Kisah Dawa Sherpa mengingatkan pada insiden sebelumnya di mana pemandu Nepal sering menjadi pahlawan tanpa tanda jasa. Dalam sebuah video yang diunggah pendaki Chris Thrall, mantan marinir Inggris, Dawa terlihat duduk beristirahat dengan ranselnya saat turun dari Camp 4. Thrall mengaku sempat menanyakan kondisinya, dan Dawa menjawab bahwa ia baik-baik saja. Namun, Dawa tidak pernah menyusul hingga akhirnya dinyatakan hilang.
Bagi Indonesia, berita ini relevan mengingat banyaknya pendaki Tanah Air yang bermimpi menaklukkan Everest. Setiap tahun, puluhan pendaki Indonesia bergabung dalam ekspedisi, sering kali dengan mengandalkan jasa pemandu lokal Nepal. Kasus Dawa Sherpa menjadi pengingat akan pentingnya standar keselamatan dan asuransi yang memadai bagi pemandu, yang kerap menjadi tulang punggung industri pendakian Everest.

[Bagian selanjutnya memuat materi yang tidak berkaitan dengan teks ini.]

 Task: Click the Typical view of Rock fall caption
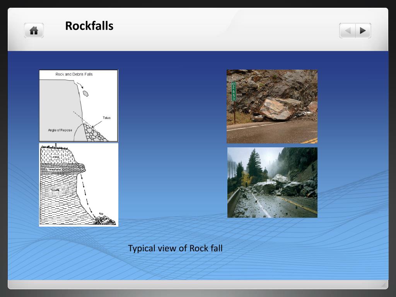tap(175, 248)
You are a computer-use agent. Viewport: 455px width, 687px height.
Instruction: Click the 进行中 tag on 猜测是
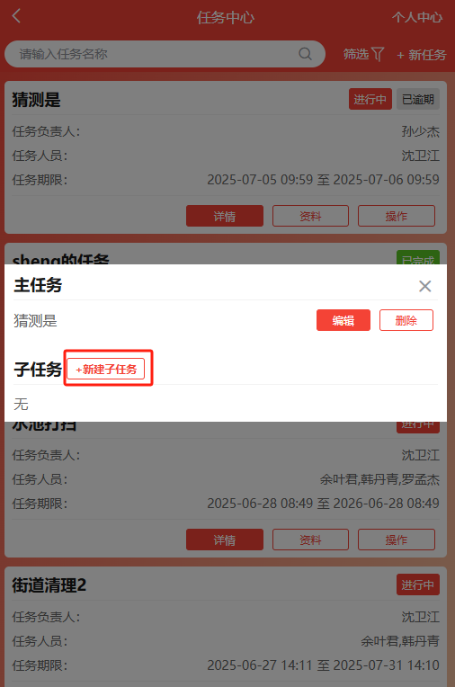(370, 99)
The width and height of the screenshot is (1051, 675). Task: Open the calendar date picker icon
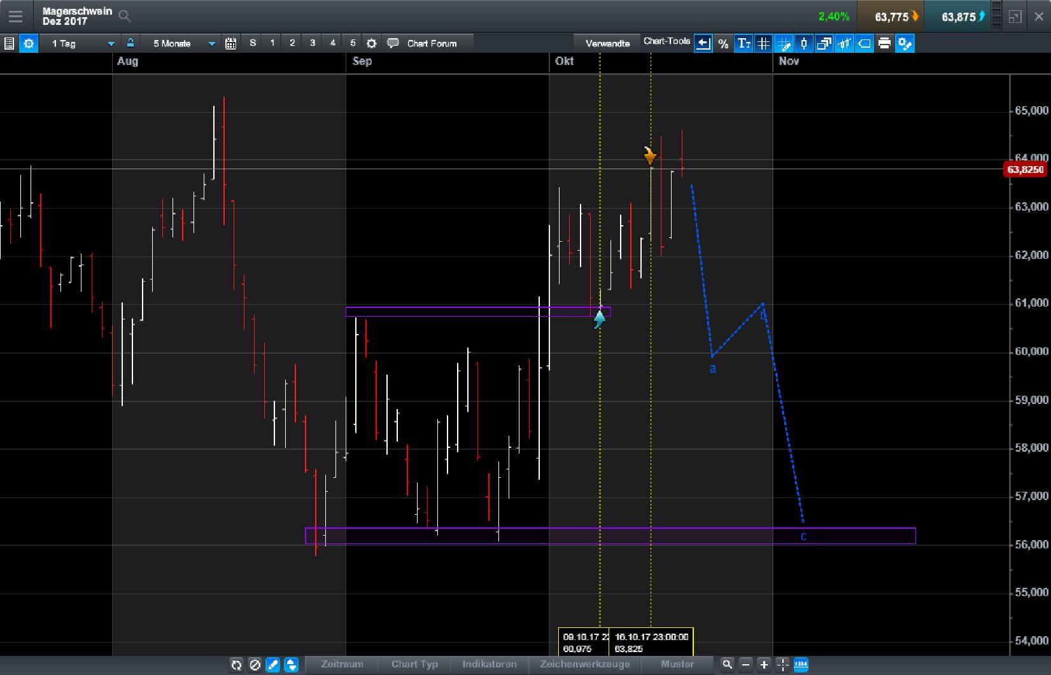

Ke depan, musim pendakian yang semakin padat menimbulkan pertanyaan serius: apakah rekor jumlah pendaki sebanding dengan risiko yang dihadapi para pemandu? Dengan perubahan iklim yang membuat jalur pendakian semakin tidak stabil, insiden seperti ini mungkin akan lebih sering terjadi. Sementara itu, Dawa Sherpa kini dalam pemulihan, namun kisahnya telah menjadi simbol ketangguhan di tengah kerasnya gunung tertinggi di dunia.